= YOUR OBJECTIVE =
Below is some data. Retype exactly the lines starting at the one with "Task: Click the calendar date icon" and ending at the one with "Given: Copy full SHA for commit 381caa8".
---
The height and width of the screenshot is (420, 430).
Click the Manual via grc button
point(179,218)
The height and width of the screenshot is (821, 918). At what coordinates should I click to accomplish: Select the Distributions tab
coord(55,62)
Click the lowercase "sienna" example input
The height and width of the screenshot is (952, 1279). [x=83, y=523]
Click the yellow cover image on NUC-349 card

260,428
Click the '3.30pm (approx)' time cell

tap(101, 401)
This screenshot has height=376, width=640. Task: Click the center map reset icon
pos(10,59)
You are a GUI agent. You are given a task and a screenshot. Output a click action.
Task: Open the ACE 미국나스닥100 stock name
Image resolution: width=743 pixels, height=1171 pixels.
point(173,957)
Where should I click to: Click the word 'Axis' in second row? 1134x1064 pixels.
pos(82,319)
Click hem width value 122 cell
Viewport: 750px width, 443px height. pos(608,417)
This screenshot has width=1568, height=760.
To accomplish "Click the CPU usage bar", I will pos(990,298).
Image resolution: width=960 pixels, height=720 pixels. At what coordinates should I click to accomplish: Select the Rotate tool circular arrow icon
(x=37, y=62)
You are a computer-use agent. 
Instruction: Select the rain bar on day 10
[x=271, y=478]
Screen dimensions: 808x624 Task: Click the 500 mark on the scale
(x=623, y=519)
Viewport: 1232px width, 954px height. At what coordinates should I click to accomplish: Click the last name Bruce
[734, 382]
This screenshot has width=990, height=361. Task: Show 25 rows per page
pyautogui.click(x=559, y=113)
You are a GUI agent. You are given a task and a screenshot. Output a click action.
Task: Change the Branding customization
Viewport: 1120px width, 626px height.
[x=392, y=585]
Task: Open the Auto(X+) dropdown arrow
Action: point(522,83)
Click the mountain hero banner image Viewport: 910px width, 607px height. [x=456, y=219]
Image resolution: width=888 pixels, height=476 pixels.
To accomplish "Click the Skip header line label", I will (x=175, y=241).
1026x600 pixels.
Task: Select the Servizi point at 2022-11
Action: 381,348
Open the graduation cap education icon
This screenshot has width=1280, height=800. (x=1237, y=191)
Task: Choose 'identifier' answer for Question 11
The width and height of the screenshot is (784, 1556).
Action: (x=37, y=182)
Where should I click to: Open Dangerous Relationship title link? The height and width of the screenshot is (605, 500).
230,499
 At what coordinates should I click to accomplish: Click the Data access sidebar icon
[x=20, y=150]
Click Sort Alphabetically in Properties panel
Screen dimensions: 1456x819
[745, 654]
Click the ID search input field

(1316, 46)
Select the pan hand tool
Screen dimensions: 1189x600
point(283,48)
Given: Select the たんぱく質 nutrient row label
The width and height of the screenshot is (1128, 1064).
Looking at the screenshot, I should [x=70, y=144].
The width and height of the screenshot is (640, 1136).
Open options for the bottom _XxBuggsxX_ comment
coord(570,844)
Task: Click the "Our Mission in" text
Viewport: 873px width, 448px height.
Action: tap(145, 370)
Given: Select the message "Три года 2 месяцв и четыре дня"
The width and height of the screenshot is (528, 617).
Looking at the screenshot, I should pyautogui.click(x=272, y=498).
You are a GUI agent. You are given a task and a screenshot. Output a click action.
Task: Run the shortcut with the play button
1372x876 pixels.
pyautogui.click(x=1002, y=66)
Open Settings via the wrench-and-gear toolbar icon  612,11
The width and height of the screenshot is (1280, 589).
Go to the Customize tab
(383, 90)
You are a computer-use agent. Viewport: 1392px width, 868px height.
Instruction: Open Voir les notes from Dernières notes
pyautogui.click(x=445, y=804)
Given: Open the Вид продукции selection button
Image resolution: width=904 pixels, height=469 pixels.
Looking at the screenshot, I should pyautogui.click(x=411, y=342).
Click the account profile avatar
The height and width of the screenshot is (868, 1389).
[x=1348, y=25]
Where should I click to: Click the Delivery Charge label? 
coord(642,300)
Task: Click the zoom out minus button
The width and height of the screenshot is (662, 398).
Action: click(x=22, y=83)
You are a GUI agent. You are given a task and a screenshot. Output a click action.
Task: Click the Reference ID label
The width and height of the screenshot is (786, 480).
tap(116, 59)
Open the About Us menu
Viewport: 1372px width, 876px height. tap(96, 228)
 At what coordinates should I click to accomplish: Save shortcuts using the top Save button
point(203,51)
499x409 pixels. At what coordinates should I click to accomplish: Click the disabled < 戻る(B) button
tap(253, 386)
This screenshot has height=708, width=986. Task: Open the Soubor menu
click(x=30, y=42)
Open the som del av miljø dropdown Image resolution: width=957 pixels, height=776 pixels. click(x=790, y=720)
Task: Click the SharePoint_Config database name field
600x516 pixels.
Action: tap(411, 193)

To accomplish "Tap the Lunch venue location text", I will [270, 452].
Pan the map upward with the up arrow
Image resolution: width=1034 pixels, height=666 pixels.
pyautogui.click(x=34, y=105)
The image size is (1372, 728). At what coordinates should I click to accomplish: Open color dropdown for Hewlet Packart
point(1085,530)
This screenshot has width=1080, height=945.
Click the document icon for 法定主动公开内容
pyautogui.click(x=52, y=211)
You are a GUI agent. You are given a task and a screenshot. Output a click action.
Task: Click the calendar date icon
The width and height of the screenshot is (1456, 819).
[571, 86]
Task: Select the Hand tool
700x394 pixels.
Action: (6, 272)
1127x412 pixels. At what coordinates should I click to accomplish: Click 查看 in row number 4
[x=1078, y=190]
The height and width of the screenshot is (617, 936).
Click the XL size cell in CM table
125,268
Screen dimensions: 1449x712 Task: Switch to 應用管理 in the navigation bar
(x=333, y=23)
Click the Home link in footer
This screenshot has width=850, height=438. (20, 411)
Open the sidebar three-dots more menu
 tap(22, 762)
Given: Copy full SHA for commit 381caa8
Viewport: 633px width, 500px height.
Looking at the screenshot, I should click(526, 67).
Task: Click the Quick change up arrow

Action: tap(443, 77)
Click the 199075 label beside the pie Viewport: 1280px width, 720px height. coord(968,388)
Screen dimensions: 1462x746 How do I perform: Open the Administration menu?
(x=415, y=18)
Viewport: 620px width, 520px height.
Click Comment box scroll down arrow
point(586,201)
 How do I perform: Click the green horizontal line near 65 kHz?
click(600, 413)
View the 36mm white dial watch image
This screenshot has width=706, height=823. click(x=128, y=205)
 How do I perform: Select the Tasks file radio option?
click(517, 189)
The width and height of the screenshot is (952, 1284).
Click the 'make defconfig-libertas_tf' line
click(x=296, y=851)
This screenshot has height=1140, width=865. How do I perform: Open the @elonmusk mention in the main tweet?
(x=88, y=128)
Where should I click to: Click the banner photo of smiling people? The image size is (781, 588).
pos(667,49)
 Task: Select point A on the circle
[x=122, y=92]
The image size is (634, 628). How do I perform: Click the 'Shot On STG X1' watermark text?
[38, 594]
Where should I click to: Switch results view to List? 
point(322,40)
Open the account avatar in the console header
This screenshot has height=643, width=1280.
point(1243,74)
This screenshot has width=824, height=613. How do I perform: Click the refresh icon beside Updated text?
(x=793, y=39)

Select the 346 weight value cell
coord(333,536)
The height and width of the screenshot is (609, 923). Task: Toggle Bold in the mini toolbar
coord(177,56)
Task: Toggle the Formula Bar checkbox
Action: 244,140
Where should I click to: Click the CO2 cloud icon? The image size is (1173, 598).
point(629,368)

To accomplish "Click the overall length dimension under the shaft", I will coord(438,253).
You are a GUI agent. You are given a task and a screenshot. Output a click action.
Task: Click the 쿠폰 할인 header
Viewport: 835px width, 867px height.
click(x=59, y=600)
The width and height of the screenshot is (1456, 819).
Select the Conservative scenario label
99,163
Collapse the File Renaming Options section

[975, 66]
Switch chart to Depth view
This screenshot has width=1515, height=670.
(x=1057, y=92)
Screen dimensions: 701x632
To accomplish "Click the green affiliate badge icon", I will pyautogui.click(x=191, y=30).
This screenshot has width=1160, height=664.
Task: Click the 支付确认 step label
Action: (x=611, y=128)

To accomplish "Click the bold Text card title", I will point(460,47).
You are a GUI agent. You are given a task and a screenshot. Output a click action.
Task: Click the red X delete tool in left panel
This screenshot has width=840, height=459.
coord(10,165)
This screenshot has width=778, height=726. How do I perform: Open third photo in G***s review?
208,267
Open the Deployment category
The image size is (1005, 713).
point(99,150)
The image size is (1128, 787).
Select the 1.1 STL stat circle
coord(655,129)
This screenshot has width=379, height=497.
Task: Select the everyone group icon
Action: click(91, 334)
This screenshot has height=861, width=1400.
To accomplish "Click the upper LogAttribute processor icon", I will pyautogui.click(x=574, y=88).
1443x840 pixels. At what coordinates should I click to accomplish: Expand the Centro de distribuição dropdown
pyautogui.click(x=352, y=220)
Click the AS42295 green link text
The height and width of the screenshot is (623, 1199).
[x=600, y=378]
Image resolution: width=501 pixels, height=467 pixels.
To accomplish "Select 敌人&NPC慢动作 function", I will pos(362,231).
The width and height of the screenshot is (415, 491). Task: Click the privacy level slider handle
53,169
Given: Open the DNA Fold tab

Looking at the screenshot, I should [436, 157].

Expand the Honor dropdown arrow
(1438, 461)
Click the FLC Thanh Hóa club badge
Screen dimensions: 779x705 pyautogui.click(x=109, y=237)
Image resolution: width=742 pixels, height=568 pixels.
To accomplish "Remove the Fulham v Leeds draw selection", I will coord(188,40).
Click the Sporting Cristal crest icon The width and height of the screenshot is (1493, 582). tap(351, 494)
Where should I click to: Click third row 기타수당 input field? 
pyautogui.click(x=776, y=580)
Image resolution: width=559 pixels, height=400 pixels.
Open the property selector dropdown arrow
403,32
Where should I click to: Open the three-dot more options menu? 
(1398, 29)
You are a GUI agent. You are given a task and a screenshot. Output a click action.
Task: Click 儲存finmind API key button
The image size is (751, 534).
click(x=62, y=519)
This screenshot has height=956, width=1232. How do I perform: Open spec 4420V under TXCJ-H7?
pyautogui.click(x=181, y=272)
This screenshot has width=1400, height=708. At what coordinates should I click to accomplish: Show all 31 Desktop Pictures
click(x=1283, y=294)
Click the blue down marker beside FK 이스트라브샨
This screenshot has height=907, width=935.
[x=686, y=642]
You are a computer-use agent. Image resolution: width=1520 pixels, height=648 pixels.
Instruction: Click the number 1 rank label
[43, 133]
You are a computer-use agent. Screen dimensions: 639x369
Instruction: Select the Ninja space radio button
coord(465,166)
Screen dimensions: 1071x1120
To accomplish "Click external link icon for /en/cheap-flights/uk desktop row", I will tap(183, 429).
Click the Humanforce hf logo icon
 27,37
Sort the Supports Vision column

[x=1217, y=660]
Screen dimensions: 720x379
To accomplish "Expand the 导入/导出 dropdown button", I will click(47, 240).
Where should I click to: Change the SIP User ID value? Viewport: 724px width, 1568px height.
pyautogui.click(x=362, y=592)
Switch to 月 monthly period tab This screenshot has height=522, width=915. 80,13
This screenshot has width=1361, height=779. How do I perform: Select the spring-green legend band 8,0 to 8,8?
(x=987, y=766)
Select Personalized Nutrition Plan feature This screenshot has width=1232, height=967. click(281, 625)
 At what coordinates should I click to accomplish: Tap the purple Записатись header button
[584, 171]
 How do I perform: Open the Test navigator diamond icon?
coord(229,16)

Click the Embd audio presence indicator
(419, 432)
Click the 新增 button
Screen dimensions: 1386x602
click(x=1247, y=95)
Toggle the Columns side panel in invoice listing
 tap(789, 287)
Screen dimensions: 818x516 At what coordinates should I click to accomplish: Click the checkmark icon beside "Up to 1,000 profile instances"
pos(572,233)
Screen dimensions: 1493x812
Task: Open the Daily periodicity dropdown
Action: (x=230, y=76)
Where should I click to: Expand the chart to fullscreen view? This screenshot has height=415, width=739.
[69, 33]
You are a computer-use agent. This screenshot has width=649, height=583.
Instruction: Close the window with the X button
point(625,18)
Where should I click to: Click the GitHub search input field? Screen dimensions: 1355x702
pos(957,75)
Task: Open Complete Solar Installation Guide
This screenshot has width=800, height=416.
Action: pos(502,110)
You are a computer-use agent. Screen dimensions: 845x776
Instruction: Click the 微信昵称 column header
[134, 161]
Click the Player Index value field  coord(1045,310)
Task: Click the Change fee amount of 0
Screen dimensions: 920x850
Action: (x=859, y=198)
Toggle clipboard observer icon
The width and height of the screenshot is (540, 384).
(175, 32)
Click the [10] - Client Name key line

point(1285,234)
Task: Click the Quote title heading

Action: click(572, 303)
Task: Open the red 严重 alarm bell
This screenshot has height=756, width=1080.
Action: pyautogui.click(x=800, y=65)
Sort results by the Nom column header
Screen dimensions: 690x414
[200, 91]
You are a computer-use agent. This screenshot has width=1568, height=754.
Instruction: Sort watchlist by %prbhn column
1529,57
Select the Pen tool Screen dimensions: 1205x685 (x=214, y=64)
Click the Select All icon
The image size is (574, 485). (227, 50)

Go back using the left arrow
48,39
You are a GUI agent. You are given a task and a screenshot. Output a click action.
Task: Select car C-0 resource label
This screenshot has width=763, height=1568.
---
= SOLUTION FOR THIS TASK =
Task: Click the calendar date icon
The width and height of the screenshot is (1456, 819).
[571, 86]
Task: Select the Hand tool
700x394 pixels.
Action: (6, 272)
1127x412 pixels. At what coordinates should I click to accomplish: Click 查看 in row number 4
[x=1078, y=190]
The height and width of the screenshot is (617, 936).
Click the XL size cell in CM table
125,268
Screen dimensions: 1449x712 Task: Switch to 應用管理 in the navigation bar
(x=333, y=23)
Click the Home link in footer
This screenshot has width=850, height=438. (20, 411)
Open the sidebar three-dots more menu
 tap(22, 762)
Given: Copy full SHA for commit 381caa8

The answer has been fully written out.